Le coût de la rénovation n'est pas de nature à faire obstacle, à lui seul et par principe, à la protection du patrimoine bâti, à peine de priver cette dernière de toute efficience. Cela étant, la recourante n'articule pas de chiffres, et le projet de rénovation qu'elle a déposé est en cours d'instruction. Dans ce cadre, de nombreuses possibilités, tant esthétiques que techniques pourront être envisagées avec le DT.

La recourante se plaint encore que la conservation l'empêchera de s'adapter aux standards modernes en termes de hauteur de plafond. Elle n'établit toutefois pas que des bureaux rénovés dans un bâtiment protégé et jouissant d'une considération nouvelle ne trouveront pas preneur pour ce motif. Il est observé pour le surplus que de nombreux immeubles de bureaux de l'époque ont été protégés et ont conservé les mêmes dimensions.

Suivant le même raisonnement, de nombreux immeubles issus d'une époque moins sensible aux impératifs de parcimonie énergétique ont pu être rénovés pour satisfaire au mieux aux nouveaux critères.

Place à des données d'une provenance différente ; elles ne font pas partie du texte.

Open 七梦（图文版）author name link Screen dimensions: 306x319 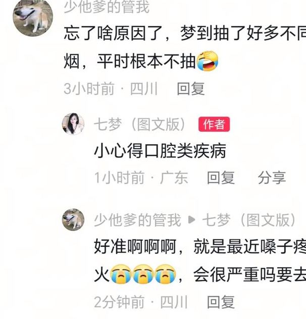(x=140, y=124)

Les griefs seront écartés.

13) La recourante se plaint enfin de la violation de la planification directrice.

Le DT a observé avec raison que le maintien du bâtiment était conforme au PDCn 2030, qui prévoit une densification ponctuelle du secteur de l'immeuble et diverses mesures de protection du patrimoine, étant précisé que les mesures de protection prévues par le PDCN 2030 ne constituent pas un obstacle à des mesures additionnelles de protection.

Entièrement mal fondé, le recours sera rejeté.

14) Vu l'issue du litige, un émolument de CHF 2'000.- sera mis à la charge de la recourante (art. 87 al. 1 LPA) et aucune indemnité de procédure ne lui sera allouée (art. 87 al. 2 LPA).

 

* * * * *

PAR CES MOTIFS
LA CHAMBRE ADMINISTRATIVE

à la forme :

déclare recevable le recours interjeté le 28 mai 2020 par Mobilière Suisse Société d'Assurances sur la Vie SA contre l'arrêté du Conseil d'État du 27 avril 2020;

au fond :

le rejette ;

met un émolument de CHF 2'000.- à la charge de Mobilière Suisse Société d'Assurances sur la Vie SA ;

dit qu'il n'est pas alloué d'indemnité de procédure ;

dit que, conformément aux art. 82 ss de la loi fédérale sur le Tribunal fédéral du 17 juin 2005 (LTF - RS 173.110), le présent arrêt peut être porté dans les trente jours qui suivent sa notification par-devant le Tribunal fédéral, par la voie du recours en matière de droit public ; le mémoire de recours doit indiquer les conclusions, motifs et moyens de preuve et porter la signature du recourant ou de son mandataire ; il doit être adressé au Tribunal fédéral, 1000 Lausanne 14, par voie postale ou par voie électronique aux conditions de l'art. 42 LTF. Le présent arrêt et les pièces en possession du recourant, invoquées comme moyens de preuve, doivent être joints à l'envoi ;

communique le présent arrêt à Me François Bellanger, avocat de la recourante, au Conseil d'État, au département du territoire ainsi qu'à l'office fédéral du développement territorial (ARE).

Siégeant : M. Mascotto, président, Mme Krauskopf, M. Verniory, Mmes Lauber et Tombesi, juges.

 

 

Au nom de la chambre administrative :

le greffier-juriste :

 

 

F. Scheffre

 

 

le président siégeant :

 

 

C. Mascotto

 

Copie conforme de cet arrêt a été communiquée aux parties.